Light‐Induced Direct Decarboxylative Functionalization of Aromatic Carboxylic Acids

Abstract

Aryl radicals are important intermediates in organic synthesis. The generation of these reactive species via direct decarboxylation of inexpensive and readily available aromatic carboxylic acids is an attractive goal. However, such a process intrinsically exhibits high energy barriers to overcome, which in consequence usually require precious metal catalysis, stoichiometric oxidants and harsh conditions, suffering from limitations such as poor functional group tolerance and low atom economy. In recent years, visible‐light‐induced photochemical reactions have provided new approaches to address this challenge.
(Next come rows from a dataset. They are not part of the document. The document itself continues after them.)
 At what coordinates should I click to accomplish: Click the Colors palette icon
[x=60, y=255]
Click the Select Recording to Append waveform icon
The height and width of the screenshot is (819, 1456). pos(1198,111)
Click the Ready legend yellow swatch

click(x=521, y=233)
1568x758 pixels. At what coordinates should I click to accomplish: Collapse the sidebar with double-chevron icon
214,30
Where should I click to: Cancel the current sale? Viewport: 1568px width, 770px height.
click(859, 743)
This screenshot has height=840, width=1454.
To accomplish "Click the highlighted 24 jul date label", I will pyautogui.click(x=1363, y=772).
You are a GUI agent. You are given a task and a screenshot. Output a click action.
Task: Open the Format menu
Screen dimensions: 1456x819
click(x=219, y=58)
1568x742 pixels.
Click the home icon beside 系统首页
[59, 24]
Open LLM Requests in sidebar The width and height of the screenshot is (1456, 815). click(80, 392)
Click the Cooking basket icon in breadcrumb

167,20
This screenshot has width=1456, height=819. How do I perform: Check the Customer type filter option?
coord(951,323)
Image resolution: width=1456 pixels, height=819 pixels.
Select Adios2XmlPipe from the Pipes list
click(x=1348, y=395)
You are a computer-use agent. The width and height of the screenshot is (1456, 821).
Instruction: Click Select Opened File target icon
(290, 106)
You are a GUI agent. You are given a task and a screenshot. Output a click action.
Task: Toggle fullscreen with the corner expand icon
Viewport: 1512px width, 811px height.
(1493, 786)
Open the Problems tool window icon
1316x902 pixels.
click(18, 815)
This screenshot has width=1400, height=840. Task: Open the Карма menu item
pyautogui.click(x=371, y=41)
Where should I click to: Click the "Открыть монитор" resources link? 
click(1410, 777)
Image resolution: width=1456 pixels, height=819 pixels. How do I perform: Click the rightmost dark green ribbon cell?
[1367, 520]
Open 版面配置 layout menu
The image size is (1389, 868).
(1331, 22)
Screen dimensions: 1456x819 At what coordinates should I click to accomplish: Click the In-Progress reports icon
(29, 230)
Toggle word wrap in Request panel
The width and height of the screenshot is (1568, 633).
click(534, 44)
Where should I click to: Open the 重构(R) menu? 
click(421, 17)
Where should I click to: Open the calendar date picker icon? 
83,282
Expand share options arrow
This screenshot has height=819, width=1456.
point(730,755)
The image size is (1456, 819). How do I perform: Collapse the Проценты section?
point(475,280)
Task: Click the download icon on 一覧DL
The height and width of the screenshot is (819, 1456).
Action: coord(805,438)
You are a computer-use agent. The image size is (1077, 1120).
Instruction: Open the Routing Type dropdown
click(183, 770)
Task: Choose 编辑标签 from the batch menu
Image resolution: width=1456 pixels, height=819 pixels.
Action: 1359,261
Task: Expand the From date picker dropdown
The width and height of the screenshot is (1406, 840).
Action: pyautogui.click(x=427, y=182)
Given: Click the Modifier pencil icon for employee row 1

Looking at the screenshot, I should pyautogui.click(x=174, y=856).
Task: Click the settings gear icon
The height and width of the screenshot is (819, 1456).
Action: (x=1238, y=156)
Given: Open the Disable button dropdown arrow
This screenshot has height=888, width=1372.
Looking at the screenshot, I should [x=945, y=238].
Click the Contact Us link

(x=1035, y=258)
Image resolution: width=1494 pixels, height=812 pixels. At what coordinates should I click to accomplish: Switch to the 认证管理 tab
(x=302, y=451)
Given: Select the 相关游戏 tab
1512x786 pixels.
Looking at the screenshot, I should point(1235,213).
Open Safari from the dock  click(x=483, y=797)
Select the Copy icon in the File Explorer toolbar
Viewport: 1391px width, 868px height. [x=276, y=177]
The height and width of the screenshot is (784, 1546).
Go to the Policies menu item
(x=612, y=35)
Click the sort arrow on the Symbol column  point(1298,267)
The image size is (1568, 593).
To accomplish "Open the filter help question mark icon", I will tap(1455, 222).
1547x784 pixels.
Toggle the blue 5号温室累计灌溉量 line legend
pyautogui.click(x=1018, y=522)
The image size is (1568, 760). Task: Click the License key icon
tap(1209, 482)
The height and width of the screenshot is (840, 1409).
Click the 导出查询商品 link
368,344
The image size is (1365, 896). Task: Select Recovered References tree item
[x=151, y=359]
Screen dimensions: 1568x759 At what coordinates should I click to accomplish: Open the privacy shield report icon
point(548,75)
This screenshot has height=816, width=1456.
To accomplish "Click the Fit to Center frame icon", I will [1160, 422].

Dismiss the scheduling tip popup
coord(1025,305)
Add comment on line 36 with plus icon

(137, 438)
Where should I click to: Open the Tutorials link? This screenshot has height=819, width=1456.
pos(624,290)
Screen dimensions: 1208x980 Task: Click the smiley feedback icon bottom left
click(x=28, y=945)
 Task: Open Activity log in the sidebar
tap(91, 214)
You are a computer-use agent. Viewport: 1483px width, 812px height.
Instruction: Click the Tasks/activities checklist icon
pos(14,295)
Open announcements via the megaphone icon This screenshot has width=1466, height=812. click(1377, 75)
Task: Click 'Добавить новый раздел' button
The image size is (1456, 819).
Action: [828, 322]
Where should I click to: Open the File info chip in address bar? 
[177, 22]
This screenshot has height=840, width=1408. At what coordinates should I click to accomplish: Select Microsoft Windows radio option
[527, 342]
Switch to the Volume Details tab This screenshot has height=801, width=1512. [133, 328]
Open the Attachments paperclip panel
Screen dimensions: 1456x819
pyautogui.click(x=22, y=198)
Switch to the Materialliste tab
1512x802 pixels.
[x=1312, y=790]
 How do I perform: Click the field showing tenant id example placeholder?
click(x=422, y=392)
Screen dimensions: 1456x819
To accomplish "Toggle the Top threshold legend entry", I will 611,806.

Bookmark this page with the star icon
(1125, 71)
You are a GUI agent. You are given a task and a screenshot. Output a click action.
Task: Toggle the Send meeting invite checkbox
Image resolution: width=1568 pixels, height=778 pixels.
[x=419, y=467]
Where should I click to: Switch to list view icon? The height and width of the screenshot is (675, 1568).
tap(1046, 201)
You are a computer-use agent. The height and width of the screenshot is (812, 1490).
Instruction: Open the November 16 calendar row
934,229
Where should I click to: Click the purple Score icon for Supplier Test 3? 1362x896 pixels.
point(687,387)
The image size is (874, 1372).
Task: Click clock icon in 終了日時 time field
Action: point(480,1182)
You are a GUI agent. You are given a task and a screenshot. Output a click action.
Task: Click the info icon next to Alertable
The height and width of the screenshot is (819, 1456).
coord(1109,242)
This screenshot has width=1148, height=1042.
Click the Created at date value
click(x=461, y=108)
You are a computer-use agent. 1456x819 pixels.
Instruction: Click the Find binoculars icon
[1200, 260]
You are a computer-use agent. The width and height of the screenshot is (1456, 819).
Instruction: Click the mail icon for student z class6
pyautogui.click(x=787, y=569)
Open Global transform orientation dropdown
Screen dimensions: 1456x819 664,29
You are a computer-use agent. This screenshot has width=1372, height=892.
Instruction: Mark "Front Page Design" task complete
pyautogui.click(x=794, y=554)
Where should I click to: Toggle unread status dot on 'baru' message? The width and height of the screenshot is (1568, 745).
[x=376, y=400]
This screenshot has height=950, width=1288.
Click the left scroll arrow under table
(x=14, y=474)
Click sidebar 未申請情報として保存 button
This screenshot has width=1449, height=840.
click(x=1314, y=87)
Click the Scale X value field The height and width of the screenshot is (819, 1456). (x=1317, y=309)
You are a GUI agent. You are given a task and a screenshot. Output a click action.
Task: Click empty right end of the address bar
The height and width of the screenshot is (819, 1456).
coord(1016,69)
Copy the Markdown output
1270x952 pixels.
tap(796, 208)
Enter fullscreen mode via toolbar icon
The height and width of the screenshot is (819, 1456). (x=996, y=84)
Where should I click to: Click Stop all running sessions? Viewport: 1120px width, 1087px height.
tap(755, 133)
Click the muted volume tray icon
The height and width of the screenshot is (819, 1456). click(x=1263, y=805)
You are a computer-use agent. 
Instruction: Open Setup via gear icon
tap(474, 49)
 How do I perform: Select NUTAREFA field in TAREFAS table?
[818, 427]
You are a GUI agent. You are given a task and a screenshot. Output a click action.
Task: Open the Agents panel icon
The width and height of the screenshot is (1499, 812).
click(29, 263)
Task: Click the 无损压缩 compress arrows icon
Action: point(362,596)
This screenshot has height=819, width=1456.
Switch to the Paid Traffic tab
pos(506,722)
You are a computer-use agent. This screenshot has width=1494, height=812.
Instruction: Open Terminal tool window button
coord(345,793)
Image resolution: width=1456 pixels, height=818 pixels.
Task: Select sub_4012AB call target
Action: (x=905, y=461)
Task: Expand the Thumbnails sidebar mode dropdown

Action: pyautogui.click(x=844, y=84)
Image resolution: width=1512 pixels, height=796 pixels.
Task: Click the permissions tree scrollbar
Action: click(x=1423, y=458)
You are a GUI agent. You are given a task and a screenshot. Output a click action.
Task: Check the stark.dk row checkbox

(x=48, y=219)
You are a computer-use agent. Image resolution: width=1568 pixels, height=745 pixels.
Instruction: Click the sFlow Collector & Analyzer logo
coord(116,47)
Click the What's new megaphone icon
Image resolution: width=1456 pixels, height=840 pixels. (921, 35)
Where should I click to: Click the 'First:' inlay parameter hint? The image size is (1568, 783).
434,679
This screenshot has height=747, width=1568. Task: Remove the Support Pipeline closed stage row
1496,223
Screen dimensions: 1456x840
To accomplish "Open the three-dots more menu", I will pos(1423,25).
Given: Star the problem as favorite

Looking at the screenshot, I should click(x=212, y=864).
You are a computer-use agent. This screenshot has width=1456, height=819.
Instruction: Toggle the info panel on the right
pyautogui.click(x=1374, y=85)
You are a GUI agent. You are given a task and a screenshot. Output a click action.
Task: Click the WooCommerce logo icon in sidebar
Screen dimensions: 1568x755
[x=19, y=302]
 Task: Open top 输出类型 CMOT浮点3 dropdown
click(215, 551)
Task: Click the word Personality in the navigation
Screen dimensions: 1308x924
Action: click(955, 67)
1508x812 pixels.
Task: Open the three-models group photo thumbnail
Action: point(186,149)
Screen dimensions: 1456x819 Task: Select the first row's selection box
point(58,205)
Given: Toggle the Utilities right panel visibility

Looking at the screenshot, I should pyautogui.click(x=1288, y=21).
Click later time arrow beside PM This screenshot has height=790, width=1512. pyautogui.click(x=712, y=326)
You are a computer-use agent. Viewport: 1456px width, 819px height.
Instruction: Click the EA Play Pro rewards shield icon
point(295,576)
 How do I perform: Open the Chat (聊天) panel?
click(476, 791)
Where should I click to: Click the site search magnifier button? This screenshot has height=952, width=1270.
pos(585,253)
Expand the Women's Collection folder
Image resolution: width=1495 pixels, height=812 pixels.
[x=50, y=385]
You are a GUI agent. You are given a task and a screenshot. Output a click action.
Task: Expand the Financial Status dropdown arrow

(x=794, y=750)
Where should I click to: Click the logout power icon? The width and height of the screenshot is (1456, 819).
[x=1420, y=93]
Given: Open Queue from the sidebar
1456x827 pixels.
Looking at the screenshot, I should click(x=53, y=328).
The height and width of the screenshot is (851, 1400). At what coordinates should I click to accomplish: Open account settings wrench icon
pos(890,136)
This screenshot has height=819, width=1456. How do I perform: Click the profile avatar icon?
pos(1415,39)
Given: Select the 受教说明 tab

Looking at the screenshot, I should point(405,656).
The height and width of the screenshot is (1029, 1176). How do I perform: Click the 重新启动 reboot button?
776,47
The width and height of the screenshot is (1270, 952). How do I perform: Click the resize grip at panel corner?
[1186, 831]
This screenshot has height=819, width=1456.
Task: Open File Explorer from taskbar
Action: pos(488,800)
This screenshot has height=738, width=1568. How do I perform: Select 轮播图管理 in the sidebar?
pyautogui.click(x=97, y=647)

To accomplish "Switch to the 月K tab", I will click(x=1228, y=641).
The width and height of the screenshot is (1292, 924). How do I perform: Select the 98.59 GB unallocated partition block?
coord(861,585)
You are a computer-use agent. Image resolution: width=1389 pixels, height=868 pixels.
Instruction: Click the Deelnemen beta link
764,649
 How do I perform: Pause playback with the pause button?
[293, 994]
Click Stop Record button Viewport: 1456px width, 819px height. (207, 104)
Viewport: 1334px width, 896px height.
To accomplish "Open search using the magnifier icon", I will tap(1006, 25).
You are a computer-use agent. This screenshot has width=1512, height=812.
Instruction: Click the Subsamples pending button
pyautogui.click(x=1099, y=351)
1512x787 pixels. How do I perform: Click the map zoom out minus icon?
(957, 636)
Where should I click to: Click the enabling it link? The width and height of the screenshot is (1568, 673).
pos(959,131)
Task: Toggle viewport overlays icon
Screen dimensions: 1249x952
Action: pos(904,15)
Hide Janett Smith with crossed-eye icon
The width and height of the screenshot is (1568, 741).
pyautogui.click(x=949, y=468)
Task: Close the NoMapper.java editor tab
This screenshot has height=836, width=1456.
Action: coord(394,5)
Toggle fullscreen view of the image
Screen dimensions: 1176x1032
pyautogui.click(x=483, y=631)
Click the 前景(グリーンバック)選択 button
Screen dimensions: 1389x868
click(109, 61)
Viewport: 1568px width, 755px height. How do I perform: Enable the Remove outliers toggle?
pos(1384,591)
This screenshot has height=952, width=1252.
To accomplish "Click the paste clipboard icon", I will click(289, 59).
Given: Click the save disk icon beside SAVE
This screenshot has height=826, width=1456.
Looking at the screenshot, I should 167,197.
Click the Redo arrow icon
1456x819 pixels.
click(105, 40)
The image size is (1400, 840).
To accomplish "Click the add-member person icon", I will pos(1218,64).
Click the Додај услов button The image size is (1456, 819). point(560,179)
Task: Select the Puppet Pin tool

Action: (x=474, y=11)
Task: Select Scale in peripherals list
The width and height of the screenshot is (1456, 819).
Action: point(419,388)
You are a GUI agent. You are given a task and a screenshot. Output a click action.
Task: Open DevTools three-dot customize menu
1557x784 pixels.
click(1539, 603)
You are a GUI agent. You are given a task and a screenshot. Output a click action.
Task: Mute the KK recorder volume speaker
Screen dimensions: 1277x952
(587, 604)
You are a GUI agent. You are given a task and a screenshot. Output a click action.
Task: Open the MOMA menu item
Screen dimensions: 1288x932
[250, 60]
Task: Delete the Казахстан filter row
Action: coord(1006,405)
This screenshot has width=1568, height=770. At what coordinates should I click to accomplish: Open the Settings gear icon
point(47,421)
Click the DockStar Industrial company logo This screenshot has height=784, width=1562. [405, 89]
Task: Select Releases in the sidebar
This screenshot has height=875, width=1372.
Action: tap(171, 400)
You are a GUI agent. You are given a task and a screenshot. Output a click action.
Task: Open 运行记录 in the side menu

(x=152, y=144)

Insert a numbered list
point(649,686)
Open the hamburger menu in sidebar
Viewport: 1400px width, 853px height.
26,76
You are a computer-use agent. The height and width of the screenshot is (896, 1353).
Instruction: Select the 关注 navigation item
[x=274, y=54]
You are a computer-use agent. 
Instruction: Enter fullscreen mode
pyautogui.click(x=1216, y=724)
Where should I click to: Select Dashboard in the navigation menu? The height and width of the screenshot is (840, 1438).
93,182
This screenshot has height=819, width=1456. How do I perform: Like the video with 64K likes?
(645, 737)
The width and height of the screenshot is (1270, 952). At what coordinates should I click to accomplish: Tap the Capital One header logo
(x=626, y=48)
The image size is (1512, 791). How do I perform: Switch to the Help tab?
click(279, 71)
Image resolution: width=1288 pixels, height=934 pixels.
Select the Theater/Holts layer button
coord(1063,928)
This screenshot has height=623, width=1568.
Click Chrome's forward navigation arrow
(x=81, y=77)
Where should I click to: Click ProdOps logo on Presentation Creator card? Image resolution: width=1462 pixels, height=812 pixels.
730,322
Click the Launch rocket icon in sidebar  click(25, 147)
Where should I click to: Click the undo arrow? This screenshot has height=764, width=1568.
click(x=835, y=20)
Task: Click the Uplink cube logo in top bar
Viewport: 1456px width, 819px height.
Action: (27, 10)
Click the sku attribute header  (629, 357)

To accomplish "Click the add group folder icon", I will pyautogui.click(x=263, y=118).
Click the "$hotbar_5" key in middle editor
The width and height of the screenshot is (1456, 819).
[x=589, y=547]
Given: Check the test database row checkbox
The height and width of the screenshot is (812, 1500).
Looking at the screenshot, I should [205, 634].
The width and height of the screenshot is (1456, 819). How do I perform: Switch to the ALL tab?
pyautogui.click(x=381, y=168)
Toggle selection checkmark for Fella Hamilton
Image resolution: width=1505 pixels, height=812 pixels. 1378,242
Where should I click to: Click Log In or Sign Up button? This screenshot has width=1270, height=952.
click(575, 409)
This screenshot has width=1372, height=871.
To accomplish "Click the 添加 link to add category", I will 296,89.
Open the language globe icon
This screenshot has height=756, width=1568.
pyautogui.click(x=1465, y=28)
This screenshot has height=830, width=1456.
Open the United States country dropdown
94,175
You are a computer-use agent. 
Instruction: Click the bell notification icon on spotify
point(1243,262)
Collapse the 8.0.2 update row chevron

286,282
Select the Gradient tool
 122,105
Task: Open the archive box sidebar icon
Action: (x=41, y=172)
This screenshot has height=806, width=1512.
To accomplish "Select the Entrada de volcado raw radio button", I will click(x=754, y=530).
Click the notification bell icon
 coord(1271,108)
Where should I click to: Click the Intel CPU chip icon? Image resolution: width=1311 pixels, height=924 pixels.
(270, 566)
Three major strategies have been introduced in this emerging field: 1) one‐pot in‐situ activation of benzoic acids to generate intermediates such as benzoyl hypobromites or hypoiodites; 2) the use of specialized photocatalysts like biphenyl/1,4‐dicyanobenzene to promote decarboxylation through photo‐induced electron transfer or charge transfer processes; 3) photo‐induced LMCT (Ligand‐to‐Metal Charge Transfer) strategy where copper or iron salts coordinate to the carboxylate anion and generate aromatic radicals upon visible light excitation. On the basis of these three strategies, this review will systematically summarize the development of visible‐light‐induced direct decarboxylative functionalization of aromatic carboxylic acids, focusing on the reaction mechanism and substrate scope, and discuss their prospects in organic synthesis.